Berhanu worked with the Southern Poverty Law Center and the Anti-Defamation League to file a civil suit in April 1990 in Multnomah County Circuit Court against Tom and John Metzger and the White Aryan Resistance on behalf of the Seraw estate.

‘A very dangerous criminal was being tried.’

Engedaw Berhanu, Mulugeta Seraw's uncle, testifies at the civil trial against the white supremacist Tom Metzger in 1990. Co-counsel Elden Rosenthal shows a photograph of Mulugeta Seraw as Berhanu wipes tears from his eye.

“This was a civil suit,” said Jim Redden, a longtime Portland journalist. “This was not a criminal case. But I think anyone attending it would believe that it was actually a criminal case going on.
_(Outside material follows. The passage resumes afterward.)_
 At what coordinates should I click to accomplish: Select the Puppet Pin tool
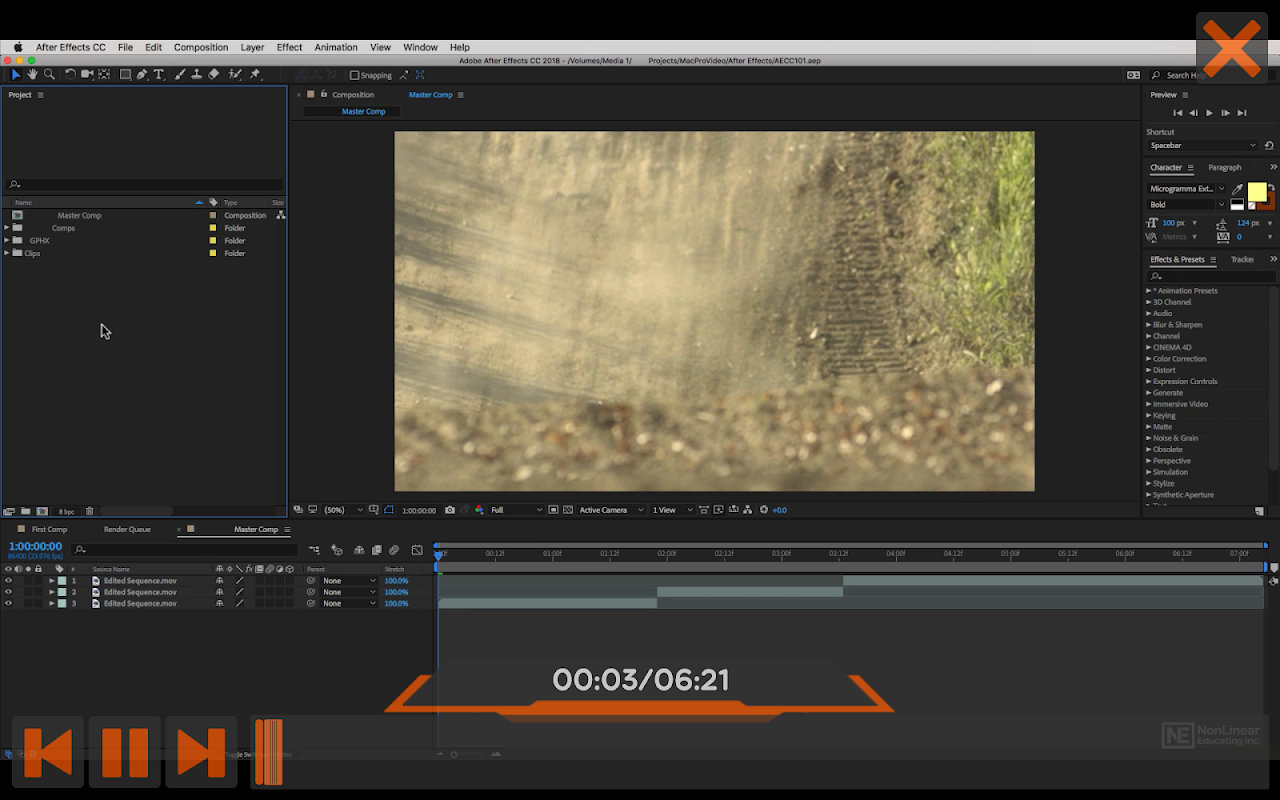(255, 75)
And a very dangerous criminal was being tried, because there was just massive security.”

The trial raised important First Amendment issues.
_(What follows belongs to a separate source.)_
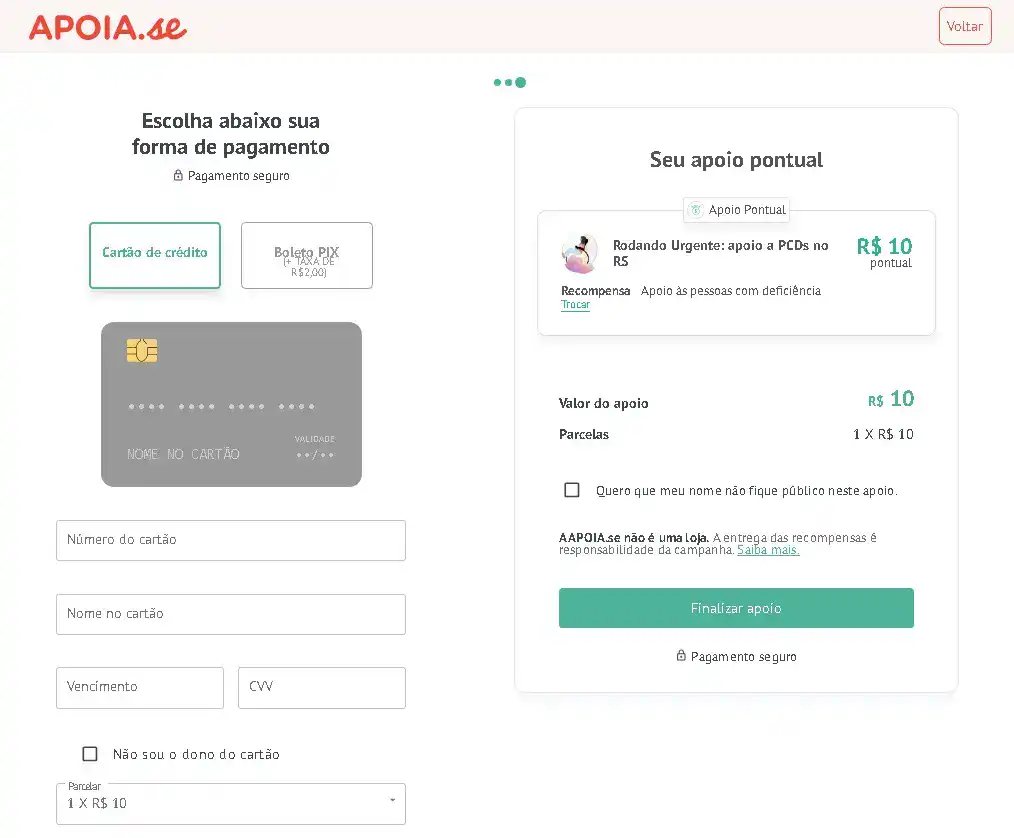Click the card chip icon

tap(142, 350)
Could the Metzgers be held liable for a murder that occurred when they were a thousand miles away?

“The right of free speech is not absolute,” said Judge Ancer Haggerty in a statement during the civil trial. “It does not allow an individual to prepare a group for violent action and spur it on to such action in the immediate or near future.”

A key witness in the trial was Dave Mazzella, the youth leader of the White Aryan Resistance, who testified that the Metzgers had sent him to Portland to encourage East Side White Pride to commit acts of violence against racial minorities and gay people.

The trial resulted in a landmark $12.5 million judgment in Oct. 1990 against the Metzgers and the White Aryan Resistance for inciting the violence that led to Seraw’s death.

The judgment bankrupted Metzger.

“I feel vindicated,” said Berhanu. “I did my duty to family. And I’m thankful to God.”

Engedaw Berhanu visits his nephew Mulugeta Seraw’s gravesite in Portland, Ore. on May 29, 2024.

‘They are so close to power now’

But the continued prevalence of white supremacy in American society has others feeling more circumspect.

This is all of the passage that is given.